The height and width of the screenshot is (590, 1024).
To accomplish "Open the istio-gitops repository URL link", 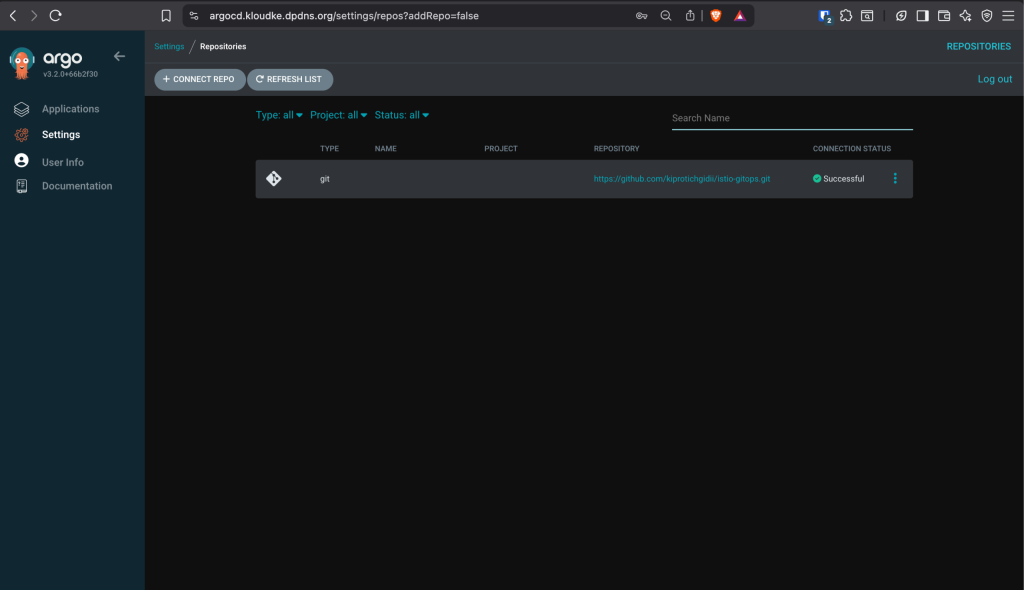I will pyautogui.click(x=682, y=178).
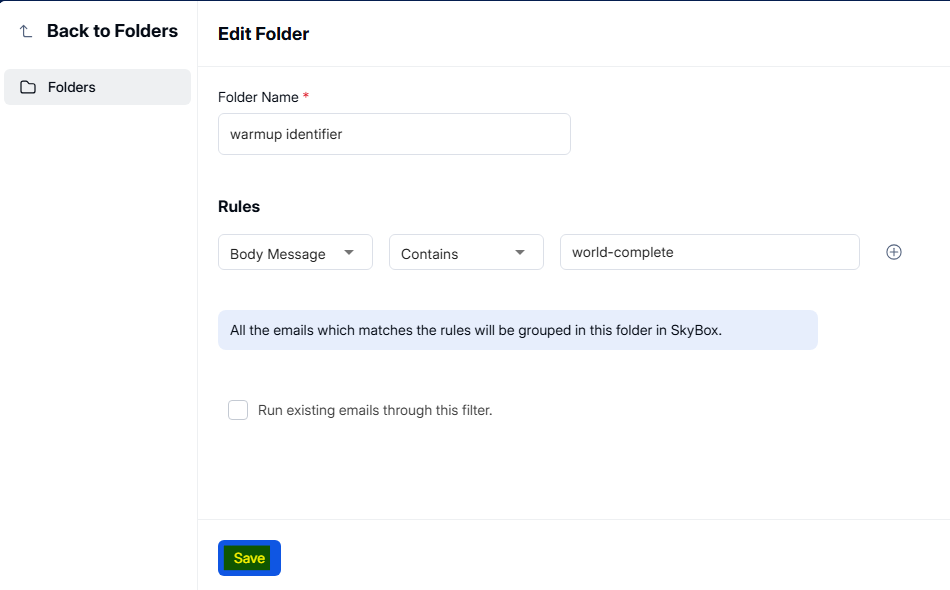Click the back arrow icon
Image resolution: width=950 pixels, height=590 pixels.
[x=26, y=32]
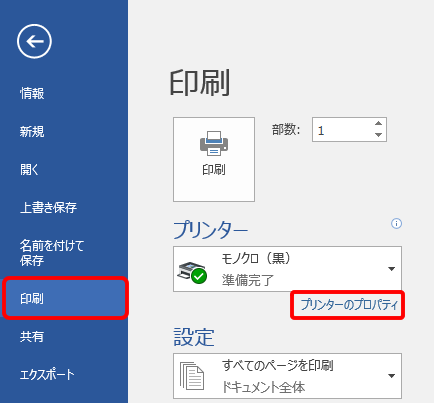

_ _ _ _

• Exercise requirements: Find every line of the entries above that contains the string "height", matching case exactly, and copy each of those lines.

• Solution to the exercise:
The height and width of the screenshot is (590, 1024).
Image resolution: width=950 pixels, height=590 pixels.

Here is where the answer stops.